A statician may be able to look above and draw insight, but let’s make it easier to digest with a heat map:

corrplot(cor_matrix, method = "color", type = "upper", tl.col = "black",
title = "Correlation Matrix Heatmap", mar = c(0, 0, 2, 0))

We can break down this correlation matrix in two ways - 1: looking at correlation levels according to Ladder Score (Overall Happiness Scores), 2: checking Correlation levels according to Positive and Negative affects

Overall Happiness Levels

By observing our heat map and the statistics presented to us in our correlation matrix, we can see that the factor with the highest correlation to Ladder Score is Log GDP with a correlation score of .79, and coming in at second and third place are Life Expectancy and Social Support. With that said let’s take a closer look at the spread of happiness levels by country over the past decades with a scatter plot. Each point in our plot will represent a given countries ladder score in a distinct year from 2005-2024.

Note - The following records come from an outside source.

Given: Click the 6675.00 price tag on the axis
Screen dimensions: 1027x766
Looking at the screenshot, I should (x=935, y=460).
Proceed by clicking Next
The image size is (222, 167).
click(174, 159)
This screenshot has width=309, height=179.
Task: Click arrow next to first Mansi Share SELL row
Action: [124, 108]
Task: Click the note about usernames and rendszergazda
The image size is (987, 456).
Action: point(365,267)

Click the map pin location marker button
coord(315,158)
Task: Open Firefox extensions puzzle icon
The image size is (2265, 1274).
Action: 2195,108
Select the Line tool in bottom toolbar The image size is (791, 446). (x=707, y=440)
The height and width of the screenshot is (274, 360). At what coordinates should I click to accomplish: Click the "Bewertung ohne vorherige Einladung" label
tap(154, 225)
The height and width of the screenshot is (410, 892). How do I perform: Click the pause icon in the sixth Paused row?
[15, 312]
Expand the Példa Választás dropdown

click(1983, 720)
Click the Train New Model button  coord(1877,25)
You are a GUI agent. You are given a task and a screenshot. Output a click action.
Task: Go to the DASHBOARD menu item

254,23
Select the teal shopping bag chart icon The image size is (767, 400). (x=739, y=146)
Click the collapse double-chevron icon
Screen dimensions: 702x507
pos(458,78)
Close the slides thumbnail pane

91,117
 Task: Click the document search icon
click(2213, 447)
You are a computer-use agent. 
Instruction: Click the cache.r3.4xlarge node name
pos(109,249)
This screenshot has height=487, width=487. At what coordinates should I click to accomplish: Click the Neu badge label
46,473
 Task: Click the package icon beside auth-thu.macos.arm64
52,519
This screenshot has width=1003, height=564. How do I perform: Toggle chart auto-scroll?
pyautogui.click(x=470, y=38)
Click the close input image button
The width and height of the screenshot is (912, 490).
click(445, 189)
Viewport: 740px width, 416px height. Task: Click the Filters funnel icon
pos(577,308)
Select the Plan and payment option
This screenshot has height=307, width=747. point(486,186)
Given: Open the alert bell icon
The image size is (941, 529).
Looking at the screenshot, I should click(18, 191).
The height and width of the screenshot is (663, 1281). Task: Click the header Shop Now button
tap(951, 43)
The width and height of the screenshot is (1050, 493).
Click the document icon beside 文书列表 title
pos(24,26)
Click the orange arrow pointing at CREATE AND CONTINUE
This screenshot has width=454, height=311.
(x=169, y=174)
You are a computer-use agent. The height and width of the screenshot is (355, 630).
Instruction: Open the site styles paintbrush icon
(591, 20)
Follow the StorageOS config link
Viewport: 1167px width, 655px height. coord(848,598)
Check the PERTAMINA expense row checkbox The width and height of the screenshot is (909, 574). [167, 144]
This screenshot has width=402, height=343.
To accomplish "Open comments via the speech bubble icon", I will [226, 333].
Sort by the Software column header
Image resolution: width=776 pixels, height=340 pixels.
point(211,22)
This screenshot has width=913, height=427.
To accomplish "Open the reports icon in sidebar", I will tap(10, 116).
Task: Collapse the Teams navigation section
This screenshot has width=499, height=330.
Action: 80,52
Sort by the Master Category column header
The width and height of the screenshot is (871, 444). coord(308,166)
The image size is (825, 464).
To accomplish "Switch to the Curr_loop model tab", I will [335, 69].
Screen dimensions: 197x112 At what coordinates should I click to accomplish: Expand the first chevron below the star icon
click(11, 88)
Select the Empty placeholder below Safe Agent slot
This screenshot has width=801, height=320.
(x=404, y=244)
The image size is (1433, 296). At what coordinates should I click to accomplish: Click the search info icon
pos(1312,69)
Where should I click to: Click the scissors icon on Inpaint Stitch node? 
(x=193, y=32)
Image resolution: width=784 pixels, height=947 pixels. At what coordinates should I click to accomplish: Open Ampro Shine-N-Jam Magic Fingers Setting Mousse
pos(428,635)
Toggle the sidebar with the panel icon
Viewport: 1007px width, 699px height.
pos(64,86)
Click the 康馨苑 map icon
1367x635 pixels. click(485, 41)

ggplot(Corr_Data, aes(x= `Life Ladder`, y = `Log GDP per capita`))+
  geom_point()+
  geom_smooth(color = "green")+
  labs(title = "Happiness Score vs Log GDP per Capita",
         x = "Happiness Score",
         y = "Log GDP per Capita",
         caption = "Source: World Happiness Report 2024") +
  theme_minimal()

## `geom_smooth()` using method = 'gam' and formula = 'y ~ s(x, bs = "cs")'

As expected with a correlation score of .79, there is a generally tight and noticeable fit of the points along our generated line of fit, with not many notable outliers present in our graph.

With that said Lets take at a more digestible display of LOG GDP levels with a histogram:

ggplot(Corr_Data, aes(x = `Log GDP per capita`)) + 
  geom_histogram(aes(y = ..density..), bins = 30, fill = "darkgreen", color = "black", alpha = 0.5) +
  geom_density(color = 'red')+
  labs(title = "Distribution of GDP per Capita", x = "Log GDP", y = "Frequency")+
  theme_minimal()

## Warning: The dot-dot notation (`..density..`) was deprecated in ggplot2 3.4.0.
## ℹ Please use `after_stat(density)` instead.
## This warning is displayed once every 8 hours.
## Call `lifecycle::last_lifecycle_warnings()` to see where this warning was
## generated.

Interestingly enough, we can see the distribution of our Log GDP data is set to be rather skewed right. Signifying there are more instances of there being countries with higher GDP per capita levels than the average, and a fewlower end outliers bringing the average down.

Positive and Negative affects

We see a particularly high correlation level between positive effect and freedom to make life choices. And inversely, though one might expect freedom to make life choices to hold a similar correlation in negative affects in the opposite direction, it appears social support is the factor that hold the most correlation in denoting these negative affects.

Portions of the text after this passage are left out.